Des horreurs et des injustices, il en verra beaucoup dans les autres prisons qu’il connaîtra par la suite. « J’étais classé comme prisonnier de droit spécial et non pas de droit commun. De ce fait, j’étais considéré comme un terroriste et traité comme tel. Les lettres que j’envoyais de prison ne parvenaient pas à leurs destinataires. Mes conversations au parloir avec ma famille et mes avocats étaient écoutées, et j’étais également privé de lecture de journaux », se souvient-il.

« Une grande victoire pour la liberté d’expression »

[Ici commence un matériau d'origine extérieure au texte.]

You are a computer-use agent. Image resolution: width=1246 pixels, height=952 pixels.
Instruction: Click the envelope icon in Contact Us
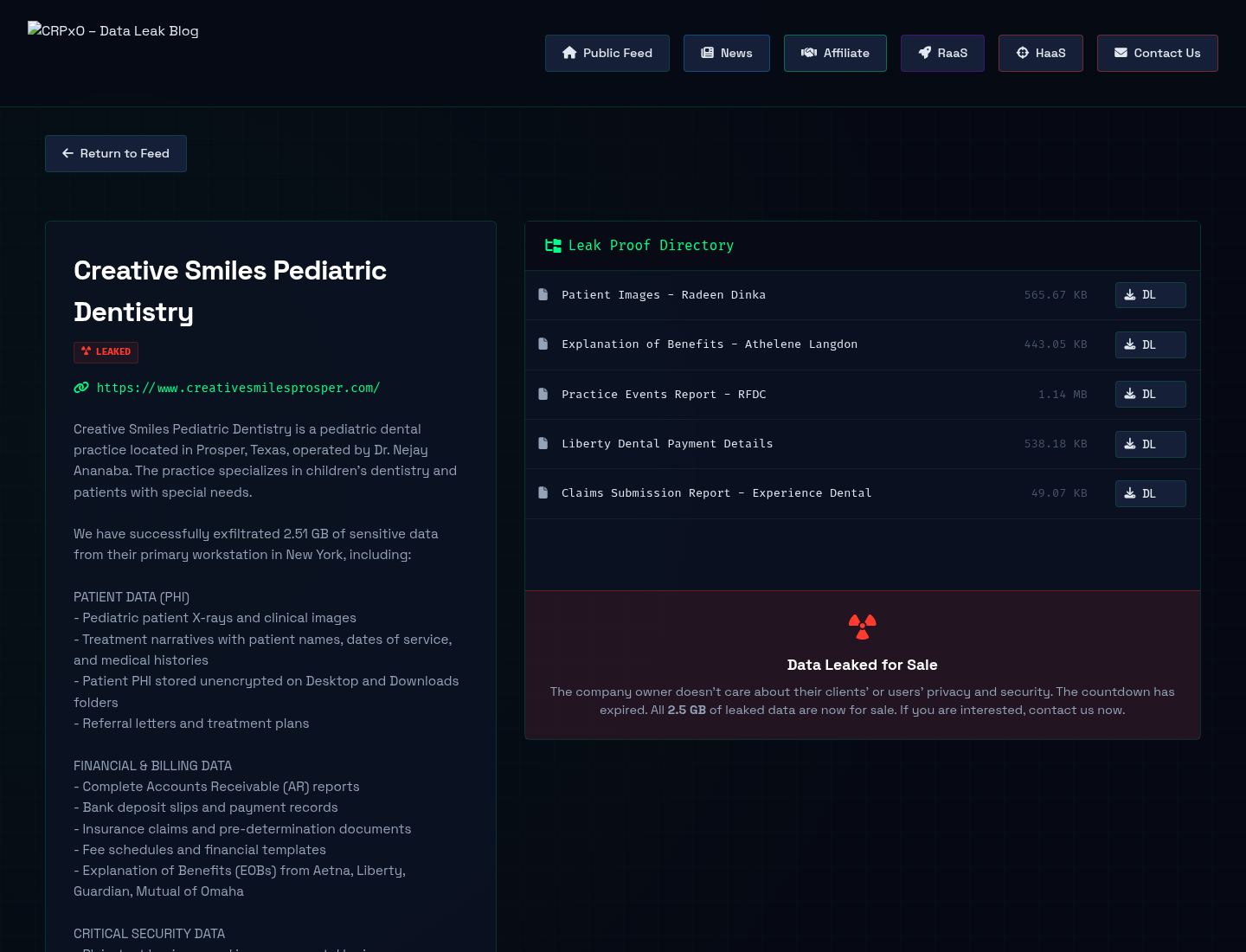tap(1121, 53)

Parmi ses proches, la joie est immense de le voir libre. « Ce qui m’a poussé à le défendre est que son affaire est un cas flagrant d’injustice, confie à Jeune Afrique Yanis Adjlia, activiste bien connu à Bejaïa, et l’un des principaux membres de son comité de soutien. J’ai aussi été personnellement touché par la détresse de sa maman. Une femme au foyer sans ressources qui s’est retrouvée du jour au lendemain à faire la tournée des commissariats, des tribunaux, des prisons et des sit-in de rue pour arracher son fils à la machine infernale qui tentait de le broyer. C’est une femme admirable de courage. Elle est ‘l’homme’ fort de ce dossier ! », s’exclame Yanis.

« Le bonheur que j’ai vu sur son visage dans cette salle d’audience, quand elle a compris que son fils allait enfin sortir, vaut tout l’or du monde et tout le mal qu’on s’est donnés pour le tirer de là. C’est une grande victoire pour sa famille et pour la liberté d’expression en Algérie », conclut-il.